Mike Bloomberg

Nydia (V) is more progressive than Mike (B)

When 700 working parents took to the steps of city hall last Wednesday, chanting, cheering and demanding that their children not be cut from city childcare, they weren’t thinking of NYC’s $3.2 billion budgetary shortfall.

But, Mayor Bloomberg is.

The City’s budget for fiscal 2012 is due July 1st, and the Mayor’s plan is reduce the gap, which has increased by $800 million over the last two years. To accomplish this goal, he is forced to make cuts from all budgets and close the deficits of individual agencies. One such deficit is a whopping $95 million for the city’s Administration for Children Services.

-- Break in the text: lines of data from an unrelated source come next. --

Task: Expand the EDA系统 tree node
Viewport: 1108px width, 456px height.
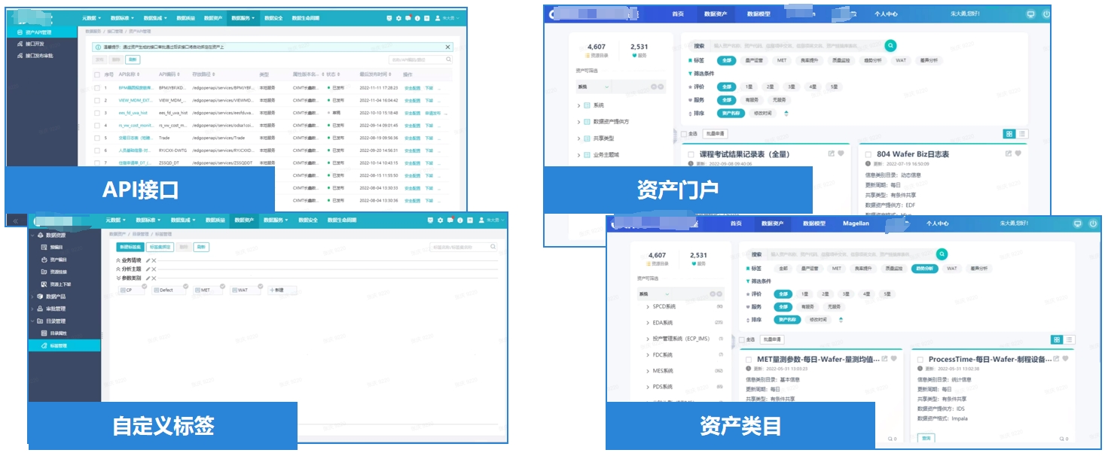Action: click(x=647, y=323)
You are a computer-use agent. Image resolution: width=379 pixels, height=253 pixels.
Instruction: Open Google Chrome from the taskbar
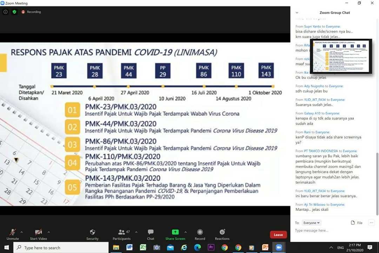pyautogui.click(x=238, y=247)
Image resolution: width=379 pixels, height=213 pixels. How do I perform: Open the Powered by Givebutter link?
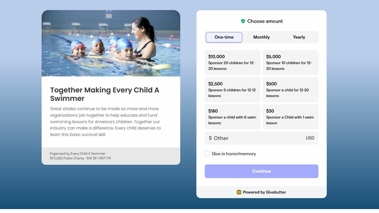click(262, 192)
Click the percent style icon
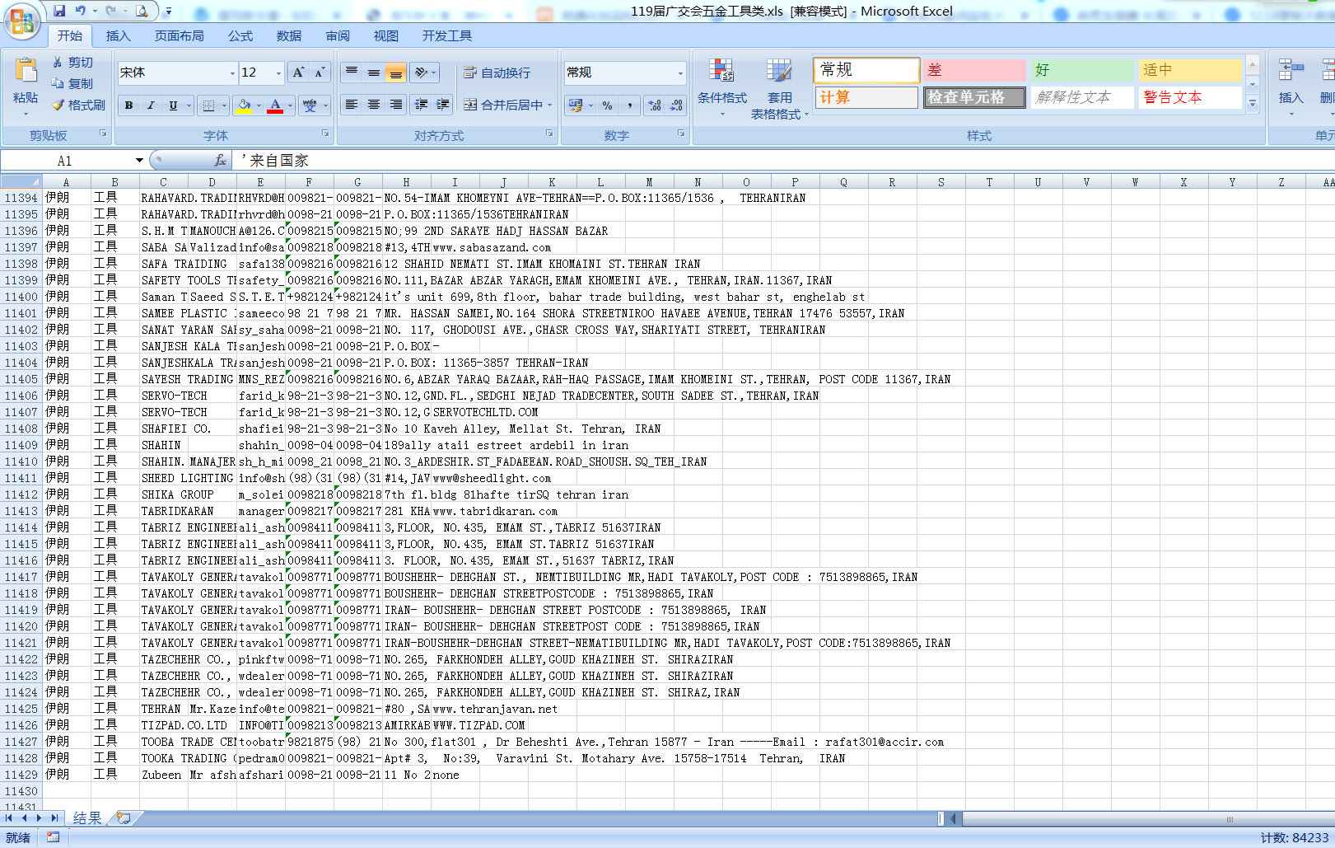 coord(607,105)
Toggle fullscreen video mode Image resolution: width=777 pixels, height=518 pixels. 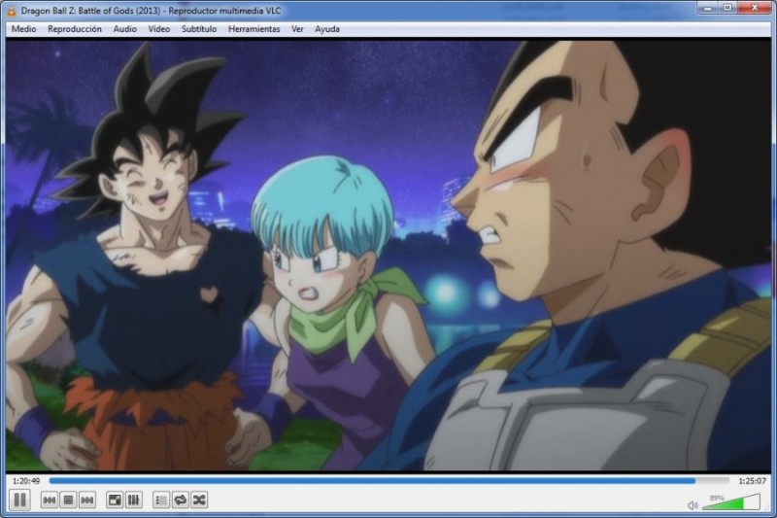point(115,500)
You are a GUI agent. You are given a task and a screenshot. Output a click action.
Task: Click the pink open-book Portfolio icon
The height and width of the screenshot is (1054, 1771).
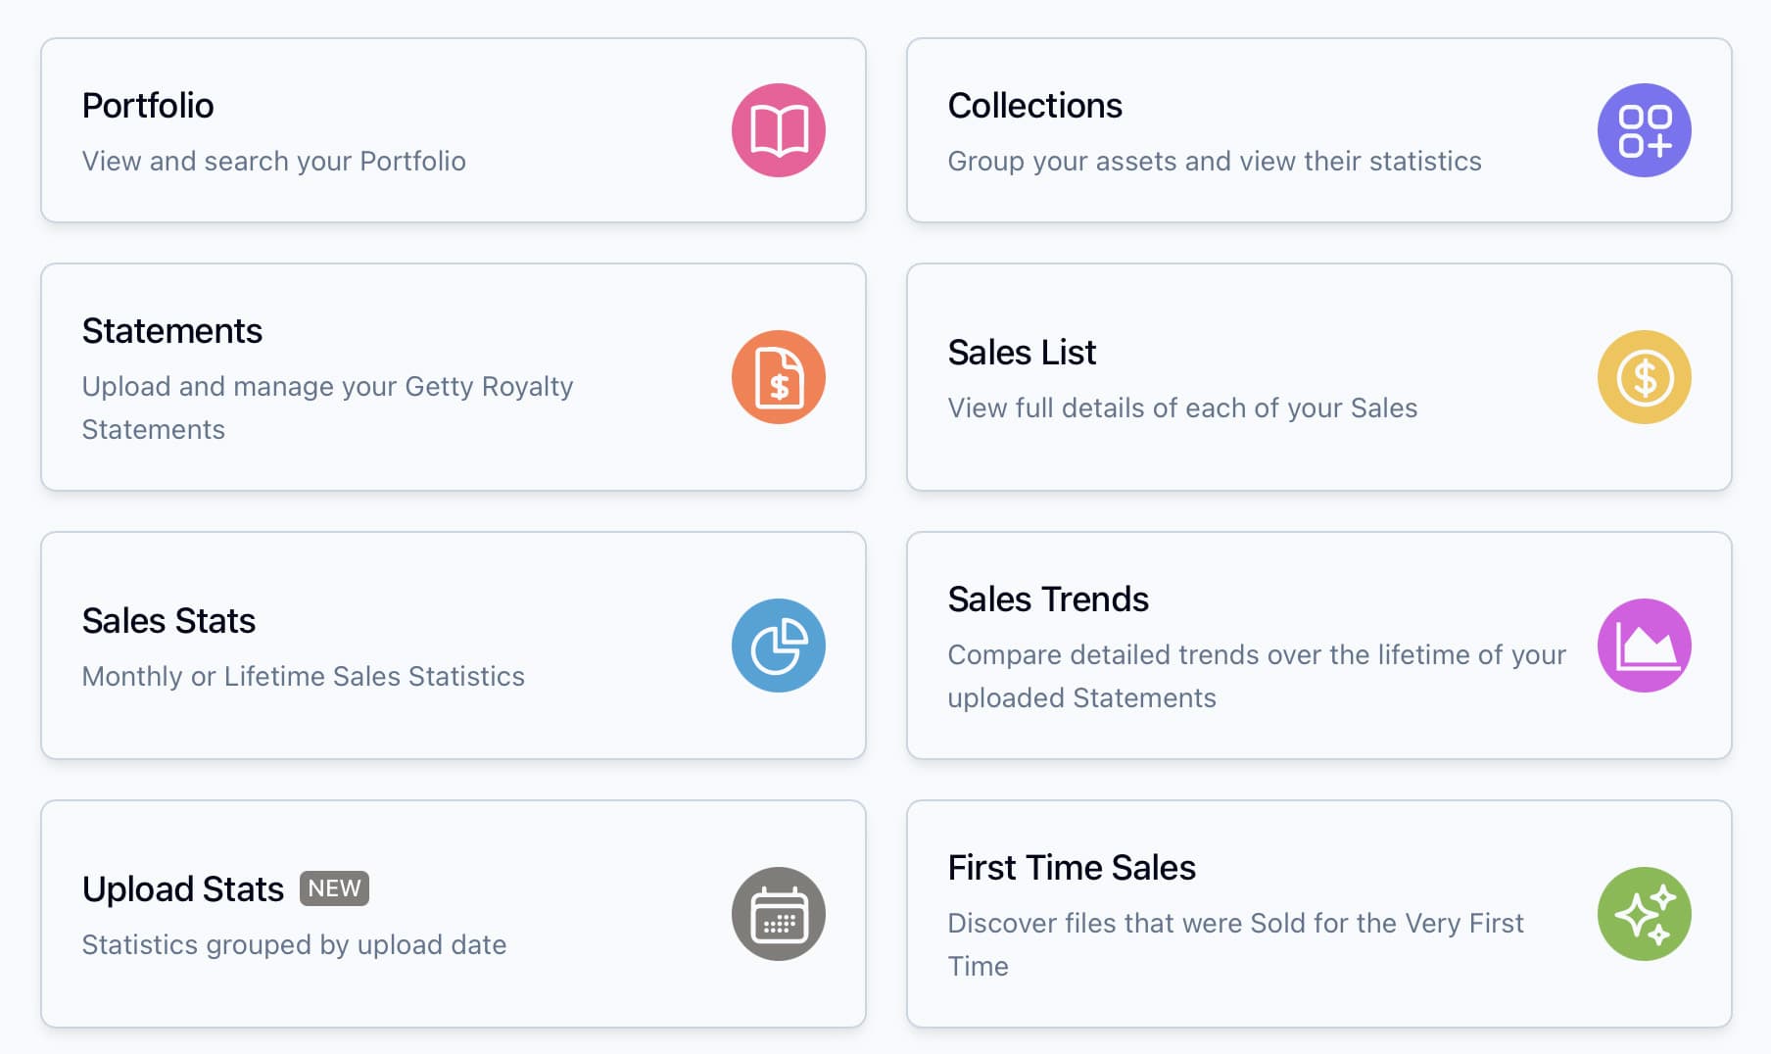[779, 130]
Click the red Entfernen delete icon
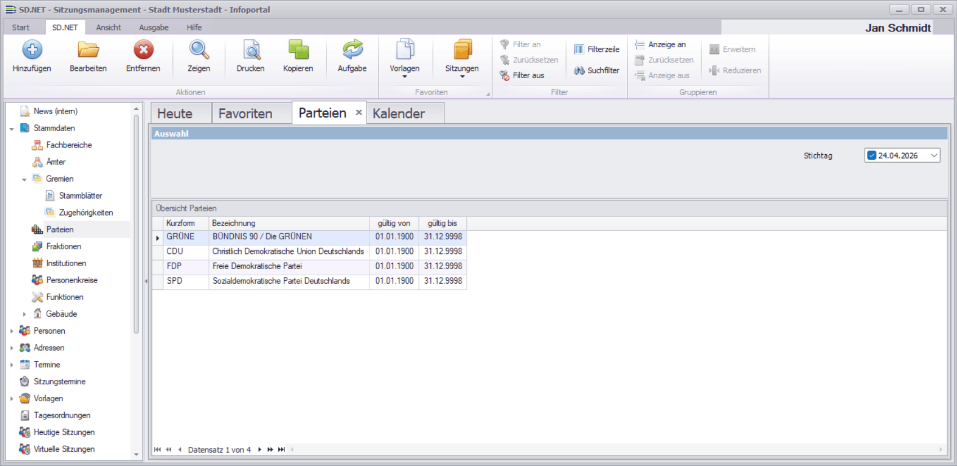957x466 pixels. click(x=143, y=50)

“At the end of February, ACS sent letters to the families of 16, 462 children saying they would be terminated from childcare,” says Gregory Brender, policy expert at United Neighborhood Houses, who also says there are currently 100,00 children who receive services.”These are families almost all of whom the parents have jobs, a few are in school and working at the same time, so they both need care in order to educate their children but also in order to have somewhere safe for them at work during the day.”

ACS (and its boss, Mayor Bloomberg) site a few reasons they must shave almost all of the agency’s deficit ($91 million) from early childhood education, one of which has to do with the federal budget. As of Fiscal Year 2012, the stimulus act, American Recovery and Reinvestment Act, will expire. That means less teachers will be paid for with federal funding, and with 3 and 4 year olds (the age range of most children being cut) there is a small teacher to student ration. The younger the child the more the personal attention that is needed.

The biggest concern, says Brender and early childhood specialist, is that the cost of socializing these young children and teaching them fundamental information they will need to succeed in public school, will ultimately be passed down the line. In other words, we either invest now, or pay later.

For a politically progressive and government heavy administration, (banning smoking in public areas, labeling calories on menus, and creating controversial bike-paths throughout the five boros) the Mayor’s positions on education seem off kilter.

First, the Mayor hires a corporate CEO to be City Schools Chancellor, only to have her step down 5 months later in response to public outcry. Now, he is failing to invest in the pre-primary school aged children in yet another move that will short the city’s young, for all intents and purposes.

Nydia Velazquez, also a progressive New York politician, would never short education. She has stood up for investing in kids at every turn (most recently on the house floor fighting against head start funding cuts) and in face of federal budget cuts, Velazquez will always side with those spending.